Вздохнув было с облегчением, люди вдруг вспомнили о второй черной кляксочке, свалившейся в море. А вдруг бомба?! Или кто-то избавился от мертвого тела?!
— Добыл! — крикнул мужской голос.
Все-таки кляксочка оказалась телом — но только живым, барахтающимся, сквернословящим и фыркающим. Телом, пытающимся растолковать что-то людям, не готовым его выслушать.
Отдыхающие окружили его, потрясая кулаками и пребывая в полной уверенности, что этот человек позволил, чтобы его превратили в метательное орудие некой безумной террористической акции, направленной против них.
Из-за их гнева и уверенности в собственной правоте Хобу могло бы прийтись туго, если бы высокий смуглый черноволосый обладатель черных усов и маленькой татуировки на левом плече, а также значка, прикрепленного к плавкам, властным жестом не положил бы ему ладонь на плечо. Толпа расступилась, не желая без каких-либо оснований вставать на пути у закона.
— Я полицейский, — заявил человек. — Сеньоры, пожалуйста, пропустите. Я беру этого человека под стражу.
До сих пор Хобу еще ни разу не доводилось обозреть испанскую тюрьму изнутри. Не такое уж большое достижение, как кажется, потому что испанцы в те ушедшие золотые дни сажали иностранцев отнюдь не так поспешно, как их европейские коллеги — быть может, благодаря знаменитой лености испанского закона в сочетании со сговорчивостью тех, в чью функцию входило его блюсти. И все же, стоило только кого-то посадить, как о нем напрочь забывали.
Каменный мешок, в котором очутился Хоб, видимо, сохранился еще со времен Инквизиции. Деревянная кровать. Единственный деревянный стул. Каменный пол — тускло-рыжий, хорошо вымытый. Сбоку столик с умывальным тазом. Биде. Окно высоко над головой, слишком узкое, чтобы из него мог выбраться хоть кто-нибудь, кроме лилипута с альпинистским снаряжением. Камера находилась в стенах тюрьмы Форталеса в районе Ибицы, называемом Дальт-Вилья. Это самая высокая точка города — над Римской стеной, над карфагенскими и арабскими древностями. На одну из стен падал ясный, яркий до осязаемости солнечный луч. Из звуков сюда долетали только отдаленные крики торговцев с находящегося внизу рынка.

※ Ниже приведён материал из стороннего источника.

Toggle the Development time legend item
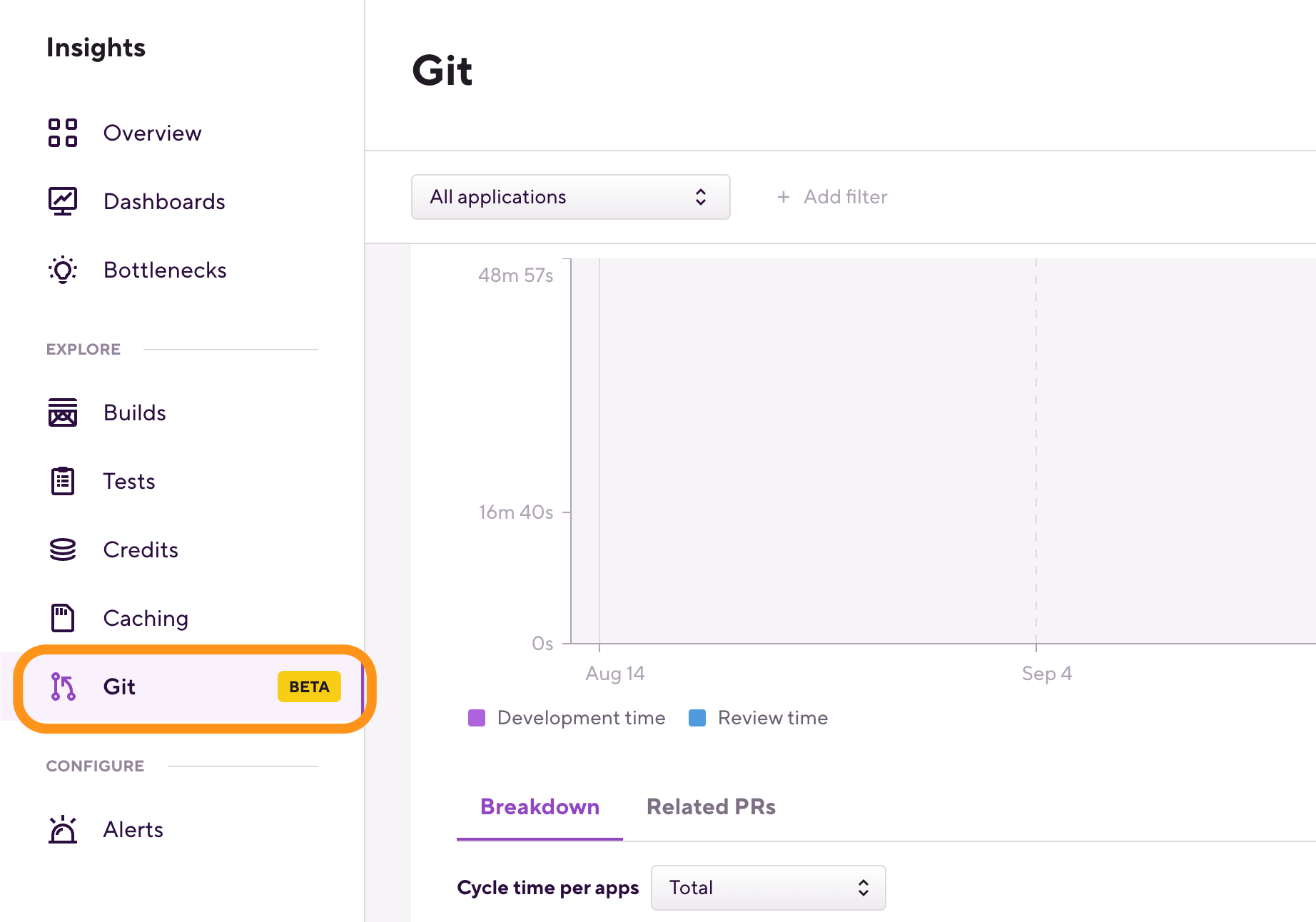The width and height of the screenshot is (1316, 922). [x=580, y=718]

Хоб ничего не делал — просто сидел. Он целые годы раздумывал о медитации и порой бывал близок к тому, чтобы заняться ею. В качестве концепции она весьма привлекала его. Особенно он восторгался медитацией в випасане. Идея научиться созерцанию для него была просто бесценна. Хоб обожал созерцание. Он находил его все более и более желанным, поскольку умение созерцать — качество, которого ему ужасно не хватало. Хоб частенько пытался медитировать во многих городах и весях, где жил, но в его попытки всегда вторгались суета и хлопоты повседневности.
В камере заняться было нечем. Полиция не дала ему даже дешевого романа, чтобы как-то убить время, не дала даже испанской газетенки. Хоб не мог постичь почему, но вынужден был признать, что его заключение под стражу — не официальный арест, а скорее требование, чтобы он поговорил с властями. Он не намеревался считать это арестом в буквальном смысле, во всяком случае пока. Постичь причины столь странного поведения невозможно. Кому же дано понять действия полиции даже в родной стране? А уж если мотивы ее поведения столь часто непостижимы, то что уж говорить о Гвардии Сивиль в стране с раздвоенной душой, в скорбной Испании? Быть может, помогло упомянутое Хобом сразу после задержания имя друга — лейтенанта Наварро, лейтенанта Гвардии Сивиль.
Хоб дошел до точки, где уже мог выбросить из головы мысли обо всем этаком. Он сидел со скрещенными ногами в углу, лицом к стене, сидел так уже почти три четверти часа. Его рассудок достиг благословенной опустошенности. Он наконец-то подобрался к сути медитации, вник, ухватил за хвост уловку созерцания, наконец-то достиг рубежа, за которым мирские заботы уже не занимали его. И надо ж было Наварре испортить все, открыв дверь камеры и войдя, громко топая своими черными кавалерийскими сапогами.